Zaskakujące wyznanie Justyny Kowalczyk: Chcę zostać mamą, tak jak Marit Bjoergen

2015-12-05 10:00

Justyna Kowalczyk (32 l.) przygotowuje się w Lillehammer do dzisiejszego startu w biegu łączonym 2x7,5 km w ramach PŚ i już zdążyła zaskoczyć norweskich gospodarzy. Najpierw poczęstowała ich... marcepanowym tortem, a potem przyznała, że myśli o macierzyństwie.

Na razie Justyna ma huk roboty na nartach i na życie rodzinne czasu brakuje. Ale jak wyznała, w ciągu kilku lat to się zmieni. Polka z sympatią przygląda się rywalce z narciarskich tras Marit Bjoergen (35 l.), która lada moment spodziewa się dziecka. Mieszkanka Kasiny sama chciałaby zasmakować bycia mamą.

Justyna Kowalczyk chce zostać mamą?

- Oczywiście, że tak, jak każda kobieta - przyznała pytana o to przez norweskich dziennikarzy. - Mam 32 lat i myślę o założeniu rodziny po zakończeniu kariery sportowej. Na razie zamierzam jeszcze startować kilka lat. Potem będę prowadzić normalne życie - zapowiada nasza królowa nart, która w Norwegii zaczyna się cieszyć coraz większą sympatią.

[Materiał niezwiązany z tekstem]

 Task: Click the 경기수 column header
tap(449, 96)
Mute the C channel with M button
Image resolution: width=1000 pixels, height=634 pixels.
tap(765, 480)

Anna Lewandowska: Już utyłam 2 kilogramy, a to pewnie nie koniec. To ciąża?

Nie dość, że została zawodniczką norweskiego teamu Santander startującego w cyklu biegów długodystansowych, to na dodatek oznajmiła, że przeznaczy honoraria na cele dobroczynnej międzynarodowej fundacji na rzecz dzieci Right To Play. Cały zespół Polki może w ten sposób zebrać nawet 150 tys. euro, czyli 650 tys. zł.

- To piękna akcja, jestem szczęśliwa, że mogę pomagać - powiedziała Justyna, która znana jest z zaangażowania na rzecz chorych dzieci w Polsce. - W życiu są ważniejsze rzeczy poza sportem, trzeba mieć też inne cele. Ja mam wszystko, nie muszę sobie kupować niczego więcej, nie potrzebuję większego samochodu. Miło jest wspierać innych.